Vou confessar-vos uma coisa que só algumas pessoas perceberam, a peça chamava-se Minotauro porque é assim que eu vejo as pessoas, como elas se sentem, como um minotauro, metade uma coisa e metade outra, ao mesmo tempo monstros e ao mesmo tempo humanos, sem saberem bem quem são, encerradas nas paredes de um labirinto sem saída, sem família, sem pai, sem mãe. Sem saberem a que sítio pertencem. Sem amor. Apenas a solidão de um labirinto de onde não se pode sair. Apenas as paredes e o minotauro a gritar,
– quero sair daqui.
Na estreia ficámos abraçados muito tempo depois de acabar. Ela estava a chorar e eu nem sei como aguentaste, desculpa. Depois, no último dia mandei-lhe uma mensagem. Escrevi-te,
– Não queres vir hoje ao último dia? No fim fugíamos os dois para qualquer lado longe daqui e éramos felizes para sempre. Era um bom final.

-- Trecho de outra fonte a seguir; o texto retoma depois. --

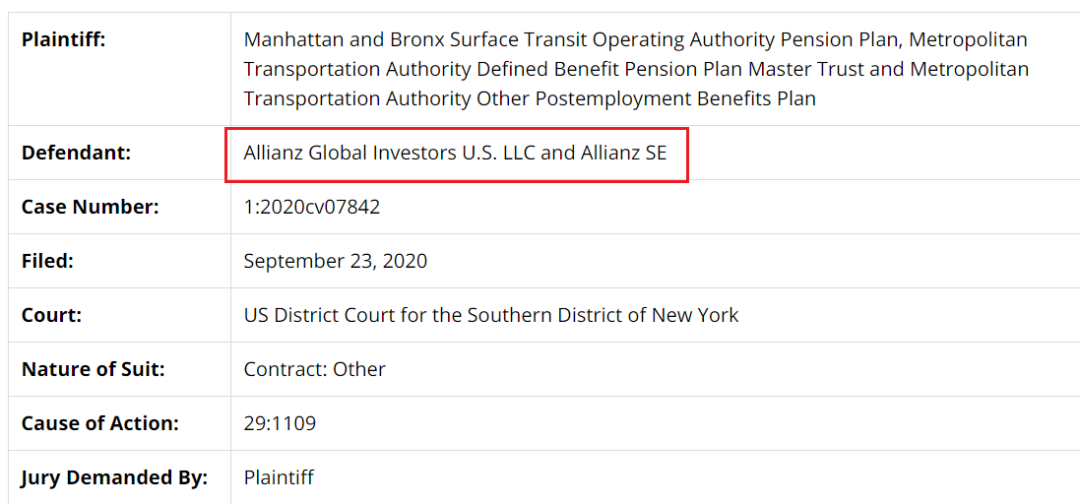Select case number 1:2020cv07842
Viewport: 1080px width, 504px height.
click(x=312, y=207)
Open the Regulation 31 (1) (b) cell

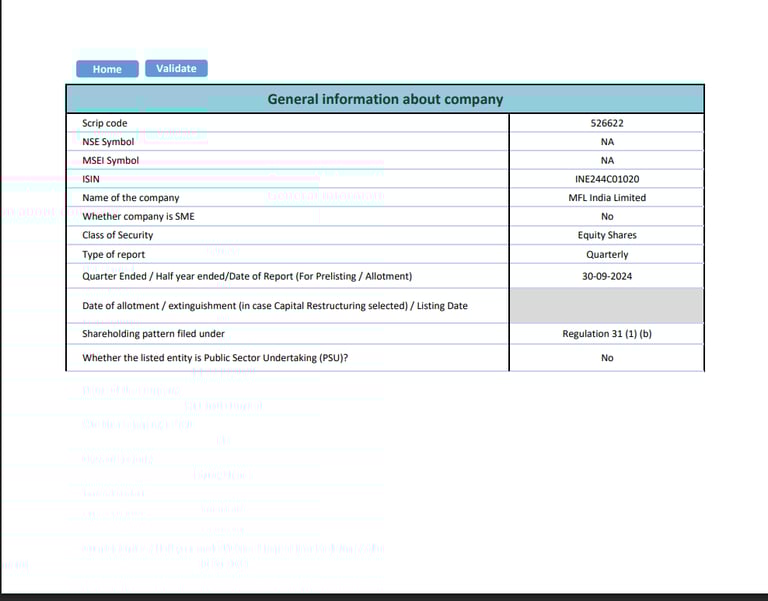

E, desculpa, mas é um bom final. É mesmo um bom final.

3 comentários:

  1. Muito bem uma vez mais surpreendeu-me não tenho palavras para descrever os seus textos. Tenho pena de não ter podido assistir à peça Minotauro mas às vezes a família está em primeiro lugar, pois é um sítio que temos sempre onde nos refugiarmos quando a vida nos prega partidas.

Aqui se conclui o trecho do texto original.